*AIM OF THE TASK*
Repeat, line for line, the entries below from the first line to the line containing "Click the Bandra", counting both ends.

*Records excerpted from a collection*
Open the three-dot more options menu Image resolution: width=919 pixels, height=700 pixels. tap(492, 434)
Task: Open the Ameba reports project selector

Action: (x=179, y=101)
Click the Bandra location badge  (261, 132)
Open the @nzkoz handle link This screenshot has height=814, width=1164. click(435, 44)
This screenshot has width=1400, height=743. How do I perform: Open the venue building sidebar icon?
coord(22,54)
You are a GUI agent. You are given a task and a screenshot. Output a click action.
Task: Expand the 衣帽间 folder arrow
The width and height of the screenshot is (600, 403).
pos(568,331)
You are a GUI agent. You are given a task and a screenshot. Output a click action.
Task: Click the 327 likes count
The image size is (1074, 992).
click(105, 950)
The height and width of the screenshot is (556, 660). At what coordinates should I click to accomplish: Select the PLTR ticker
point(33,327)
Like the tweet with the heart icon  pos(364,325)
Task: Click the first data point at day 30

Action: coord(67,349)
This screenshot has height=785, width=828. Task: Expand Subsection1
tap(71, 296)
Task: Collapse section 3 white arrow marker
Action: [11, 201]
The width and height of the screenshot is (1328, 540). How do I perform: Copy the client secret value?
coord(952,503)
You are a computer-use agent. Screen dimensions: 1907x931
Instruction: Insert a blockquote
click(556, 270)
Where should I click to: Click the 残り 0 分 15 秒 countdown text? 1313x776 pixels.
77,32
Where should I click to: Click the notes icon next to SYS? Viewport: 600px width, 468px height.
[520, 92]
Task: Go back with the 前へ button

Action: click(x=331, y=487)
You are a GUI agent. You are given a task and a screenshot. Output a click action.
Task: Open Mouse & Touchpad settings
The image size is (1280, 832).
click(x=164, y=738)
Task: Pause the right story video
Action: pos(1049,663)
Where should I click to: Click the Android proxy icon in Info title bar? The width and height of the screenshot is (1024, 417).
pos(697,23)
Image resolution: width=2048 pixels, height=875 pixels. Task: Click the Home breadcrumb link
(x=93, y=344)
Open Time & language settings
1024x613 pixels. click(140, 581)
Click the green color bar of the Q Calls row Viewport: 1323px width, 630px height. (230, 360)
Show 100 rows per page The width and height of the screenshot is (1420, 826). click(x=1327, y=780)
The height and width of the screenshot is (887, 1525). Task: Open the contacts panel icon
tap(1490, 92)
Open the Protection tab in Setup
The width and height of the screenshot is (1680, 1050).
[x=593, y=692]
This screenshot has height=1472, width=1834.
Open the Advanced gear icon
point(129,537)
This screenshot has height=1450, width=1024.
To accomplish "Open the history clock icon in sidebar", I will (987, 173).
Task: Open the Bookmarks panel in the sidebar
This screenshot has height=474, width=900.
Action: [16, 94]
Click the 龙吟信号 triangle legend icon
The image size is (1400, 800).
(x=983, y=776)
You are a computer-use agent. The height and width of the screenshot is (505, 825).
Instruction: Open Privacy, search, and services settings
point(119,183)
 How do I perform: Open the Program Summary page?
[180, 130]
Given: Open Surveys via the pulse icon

*THE COMPLETED TASK*
Open the three-dot more options menu Image resolution: width=919 pixels, height=700 pixels. tap(492, 434)
Task: Open the Ameba reports project selector

Action: (x=179, y=101)
Click the Bandra location badge  (261, 132)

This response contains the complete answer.